• [REQUIREMENT]:
According to the passage on insurance bad faith below, what may an insurer do when a claim is "fairly debatable"?

• [PASSAGE SHOWN]:
====

Mere negligence is not enough to support a claim for bad faith. Bad faith requires a higher showing and is more than poor judgment. Instead it must include such items asa dishonest purpose, conscious wrongdoing, a breach of a known duty, ill will, or some element of fraud. Harrod v. Meridian Mut. Ins. Co., 389 S.W. 2d. 74 (1964). This over the years has been interpreted to require a finding of intentional wrongful conduct. Blue Cross and Blue Shield v. Whitaker, 687 S.W. 2d. 557 (1985).

 

Where a claim is “fairly debatable” the insurer is entitled to contest that aspect of the claim and, even if found to be incorrect, they are not found to have acted in bad faith so long as there was a genuine dispute as to the issue in question. Empire Fire and Marine Ins. Co. v. Simpsonville Wrecker Service, 880 S.W. 2d. 886 (1994). Sculimbrene v. Paul Revere Ins. Co., 925 F. Supp. 505 (Eastern Dist. of Kentucky 1996).

====

• [Collected data]:
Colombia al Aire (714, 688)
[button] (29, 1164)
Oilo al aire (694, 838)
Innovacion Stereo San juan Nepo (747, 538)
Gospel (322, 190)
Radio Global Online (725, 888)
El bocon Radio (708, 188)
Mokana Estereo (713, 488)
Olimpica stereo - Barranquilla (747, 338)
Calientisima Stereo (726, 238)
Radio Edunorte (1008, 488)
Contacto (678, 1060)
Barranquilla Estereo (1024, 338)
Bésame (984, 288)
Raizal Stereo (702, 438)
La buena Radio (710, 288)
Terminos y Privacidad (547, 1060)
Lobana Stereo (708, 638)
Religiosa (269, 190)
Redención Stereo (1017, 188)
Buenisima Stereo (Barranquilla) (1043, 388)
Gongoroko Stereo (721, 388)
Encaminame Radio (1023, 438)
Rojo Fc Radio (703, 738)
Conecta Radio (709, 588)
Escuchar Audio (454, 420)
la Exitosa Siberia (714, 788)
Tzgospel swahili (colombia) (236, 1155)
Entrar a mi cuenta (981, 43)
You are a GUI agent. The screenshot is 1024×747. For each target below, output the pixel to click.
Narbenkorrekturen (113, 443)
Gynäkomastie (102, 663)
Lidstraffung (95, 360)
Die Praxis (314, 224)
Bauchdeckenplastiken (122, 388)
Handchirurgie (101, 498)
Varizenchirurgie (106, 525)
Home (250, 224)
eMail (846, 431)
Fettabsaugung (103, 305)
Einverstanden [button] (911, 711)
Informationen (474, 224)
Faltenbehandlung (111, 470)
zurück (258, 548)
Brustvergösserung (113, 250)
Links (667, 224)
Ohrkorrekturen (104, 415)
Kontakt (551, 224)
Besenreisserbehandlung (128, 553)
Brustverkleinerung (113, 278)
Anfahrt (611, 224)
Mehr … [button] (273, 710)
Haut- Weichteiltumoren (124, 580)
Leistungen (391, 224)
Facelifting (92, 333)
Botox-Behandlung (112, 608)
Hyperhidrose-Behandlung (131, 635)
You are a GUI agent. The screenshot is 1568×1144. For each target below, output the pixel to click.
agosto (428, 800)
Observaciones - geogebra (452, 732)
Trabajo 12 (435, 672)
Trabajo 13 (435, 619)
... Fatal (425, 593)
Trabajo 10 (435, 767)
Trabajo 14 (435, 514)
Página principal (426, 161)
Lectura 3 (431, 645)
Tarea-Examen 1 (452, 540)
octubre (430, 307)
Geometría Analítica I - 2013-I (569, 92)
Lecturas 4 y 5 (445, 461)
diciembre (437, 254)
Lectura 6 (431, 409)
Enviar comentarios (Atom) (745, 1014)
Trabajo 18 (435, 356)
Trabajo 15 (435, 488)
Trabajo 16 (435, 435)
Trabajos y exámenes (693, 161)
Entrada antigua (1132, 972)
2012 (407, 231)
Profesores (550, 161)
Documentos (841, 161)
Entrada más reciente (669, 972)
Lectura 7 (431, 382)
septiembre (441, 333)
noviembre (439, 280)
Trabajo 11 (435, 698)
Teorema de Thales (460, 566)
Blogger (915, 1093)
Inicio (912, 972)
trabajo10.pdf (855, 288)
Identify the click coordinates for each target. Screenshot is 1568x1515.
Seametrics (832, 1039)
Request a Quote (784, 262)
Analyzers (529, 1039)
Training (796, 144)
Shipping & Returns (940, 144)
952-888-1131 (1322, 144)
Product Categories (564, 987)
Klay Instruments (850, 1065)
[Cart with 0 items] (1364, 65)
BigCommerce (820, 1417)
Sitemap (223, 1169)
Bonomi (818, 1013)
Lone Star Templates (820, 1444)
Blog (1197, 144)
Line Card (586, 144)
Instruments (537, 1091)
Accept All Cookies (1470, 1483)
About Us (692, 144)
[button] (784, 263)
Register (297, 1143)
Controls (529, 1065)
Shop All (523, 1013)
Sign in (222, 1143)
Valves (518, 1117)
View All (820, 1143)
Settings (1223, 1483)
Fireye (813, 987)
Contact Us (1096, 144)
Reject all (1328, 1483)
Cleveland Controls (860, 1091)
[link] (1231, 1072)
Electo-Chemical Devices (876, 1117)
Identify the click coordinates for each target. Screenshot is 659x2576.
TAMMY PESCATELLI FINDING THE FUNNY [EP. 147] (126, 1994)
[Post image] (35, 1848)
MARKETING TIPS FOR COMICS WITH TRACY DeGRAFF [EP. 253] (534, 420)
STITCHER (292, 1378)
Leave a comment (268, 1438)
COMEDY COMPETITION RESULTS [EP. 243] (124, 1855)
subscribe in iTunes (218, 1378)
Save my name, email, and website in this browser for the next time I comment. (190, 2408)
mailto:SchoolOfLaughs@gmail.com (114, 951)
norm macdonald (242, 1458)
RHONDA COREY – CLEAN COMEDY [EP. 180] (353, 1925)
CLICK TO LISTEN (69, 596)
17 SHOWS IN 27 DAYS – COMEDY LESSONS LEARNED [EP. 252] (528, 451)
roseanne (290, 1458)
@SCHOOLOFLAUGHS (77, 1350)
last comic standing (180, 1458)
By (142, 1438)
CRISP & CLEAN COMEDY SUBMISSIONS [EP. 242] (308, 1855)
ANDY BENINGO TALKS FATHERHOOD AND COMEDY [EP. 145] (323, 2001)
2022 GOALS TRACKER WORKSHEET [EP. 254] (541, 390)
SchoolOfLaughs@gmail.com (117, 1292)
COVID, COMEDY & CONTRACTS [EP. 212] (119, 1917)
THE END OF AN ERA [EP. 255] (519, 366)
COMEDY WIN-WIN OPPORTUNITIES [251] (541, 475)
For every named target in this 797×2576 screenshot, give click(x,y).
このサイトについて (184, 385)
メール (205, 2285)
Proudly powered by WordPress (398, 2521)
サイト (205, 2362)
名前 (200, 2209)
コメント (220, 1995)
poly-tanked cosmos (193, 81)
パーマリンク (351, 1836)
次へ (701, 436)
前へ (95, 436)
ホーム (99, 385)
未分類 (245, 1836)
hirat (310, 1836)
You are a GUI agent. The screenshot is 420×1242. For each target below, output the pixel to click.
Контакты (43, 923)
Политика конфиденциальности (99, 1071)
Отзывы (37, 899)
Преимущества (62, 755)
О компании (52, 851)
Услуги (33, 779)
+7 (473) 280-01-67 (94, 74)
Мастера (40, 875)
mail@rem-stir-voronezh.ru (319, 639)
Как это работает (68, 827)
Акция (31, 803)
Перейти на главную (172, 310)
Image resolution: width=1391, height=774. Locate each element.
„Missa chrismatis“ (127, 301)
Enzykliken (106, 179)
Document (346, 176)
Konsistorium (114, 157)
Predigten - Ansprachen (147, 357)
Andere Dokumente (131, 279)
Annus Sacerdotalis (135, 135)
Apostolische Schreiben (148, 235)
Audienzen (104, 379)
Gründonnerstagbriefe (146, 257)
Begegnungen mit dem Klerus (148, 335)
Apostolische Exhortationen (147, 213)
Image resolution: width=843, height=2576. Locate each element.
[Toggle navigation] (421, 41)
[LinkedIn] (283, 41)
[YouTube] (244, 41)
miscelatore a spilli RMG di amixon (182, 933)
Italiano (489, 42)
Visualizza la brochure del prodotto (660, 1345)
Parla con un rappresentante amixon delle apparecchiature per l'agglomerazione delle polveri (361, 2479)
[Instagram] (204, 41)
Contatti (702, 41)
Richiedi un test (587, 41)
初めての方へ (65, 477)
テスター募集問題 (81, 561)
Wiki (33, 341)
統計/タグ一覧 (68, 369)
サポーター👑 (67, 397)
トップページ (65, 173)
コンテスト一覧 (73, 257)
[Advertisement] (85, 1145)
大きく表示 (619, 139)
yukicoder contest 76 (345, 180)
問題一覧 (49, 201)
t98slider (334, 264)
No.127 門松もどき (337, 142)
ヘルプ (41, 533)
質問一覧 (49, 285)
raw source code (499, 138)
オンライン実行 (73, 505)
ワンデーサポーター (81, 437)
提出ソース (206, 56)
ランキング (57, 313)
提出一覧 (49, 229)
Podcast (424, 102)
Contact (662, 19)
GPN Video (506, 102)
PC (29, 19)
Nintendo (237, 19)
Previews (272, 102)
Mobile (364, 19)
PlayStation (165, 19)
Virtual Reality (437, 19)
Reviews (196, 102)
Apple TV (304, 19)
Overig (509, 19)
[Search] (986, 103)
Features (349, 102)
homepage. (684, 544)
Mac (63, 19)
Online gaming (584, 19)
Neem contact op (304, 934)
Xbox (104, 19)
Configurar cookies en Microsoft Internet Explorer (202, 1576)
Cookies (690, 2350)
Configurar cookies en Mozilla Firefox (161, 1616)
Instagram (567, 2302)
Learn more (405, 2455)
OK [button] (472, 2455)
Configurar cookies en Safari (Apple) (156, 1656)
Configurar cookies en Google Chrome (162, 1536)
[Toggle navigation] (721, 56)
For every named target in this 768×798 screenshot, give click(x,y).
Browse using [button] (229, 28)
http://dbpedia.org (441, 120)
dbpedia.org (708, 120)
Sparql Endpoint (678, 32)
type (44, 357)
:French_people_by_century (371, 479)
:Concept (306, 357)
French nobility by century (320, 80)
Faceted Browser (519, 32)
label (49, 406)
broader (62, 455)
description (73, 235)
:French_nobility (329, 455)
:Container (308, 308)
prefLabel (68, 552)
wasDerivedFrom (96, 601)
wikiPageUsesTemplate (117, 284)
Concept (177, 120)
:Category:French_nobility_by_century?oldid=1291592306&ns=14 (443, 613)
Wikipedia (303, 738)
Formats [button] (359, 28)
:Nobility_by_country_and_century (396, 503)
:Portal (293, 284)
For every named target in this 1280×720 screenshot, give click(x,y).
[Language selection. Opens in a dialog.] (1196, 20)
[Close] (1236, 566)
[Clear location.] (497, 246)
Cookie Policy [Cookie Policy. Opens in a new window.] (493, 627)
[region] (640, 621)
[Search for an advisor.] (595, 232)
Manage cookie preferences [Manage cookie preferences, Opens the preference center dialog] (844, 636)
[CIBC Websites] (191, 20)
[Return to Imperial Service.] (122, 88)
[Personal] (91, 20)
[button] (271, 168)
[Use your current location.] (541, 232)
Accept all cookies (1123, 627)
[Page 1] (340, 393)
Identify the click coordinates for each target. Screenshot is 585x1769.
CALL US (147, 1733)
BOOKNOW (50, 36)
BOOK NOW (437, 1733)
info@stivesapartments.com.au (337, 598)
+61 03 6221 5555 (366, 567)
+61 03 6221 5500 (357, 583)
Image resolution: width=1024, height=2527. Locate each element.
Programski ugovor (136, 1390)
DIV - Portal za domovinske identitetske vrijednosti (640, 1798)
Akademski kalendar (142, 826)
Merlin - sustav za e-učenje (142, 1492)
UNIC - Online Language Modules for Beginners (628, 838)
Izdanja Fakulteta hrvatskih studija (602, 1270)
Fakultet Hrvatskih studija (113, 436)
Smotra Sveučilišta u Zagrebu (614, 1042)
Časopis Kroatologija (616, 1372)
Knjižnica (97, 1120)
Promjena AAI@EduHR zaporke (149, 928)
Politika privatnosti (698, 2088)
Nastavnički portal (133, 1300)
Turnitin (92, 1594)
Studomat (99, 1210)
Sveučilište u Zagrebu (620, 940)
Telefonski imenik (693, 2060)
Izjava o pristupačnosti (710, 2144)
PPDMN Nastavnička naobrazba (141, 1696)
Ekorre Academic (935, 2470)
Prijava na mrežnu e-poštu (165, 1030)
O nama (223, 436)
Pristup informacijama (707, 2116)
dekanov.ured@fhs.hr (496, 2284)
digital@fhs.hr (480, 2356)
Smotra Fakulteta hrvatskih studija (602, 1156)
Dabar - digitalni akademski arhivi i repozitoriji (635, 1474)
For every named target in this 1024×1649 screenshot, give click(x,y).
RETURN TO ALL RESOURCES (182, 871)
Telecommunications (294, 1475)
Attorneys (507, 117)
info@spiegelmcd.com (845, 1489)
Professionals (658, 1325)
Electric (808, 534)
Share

====

• [SOLVED PROBLEM]:
The insurer is entitled to contest that aspect of the claim.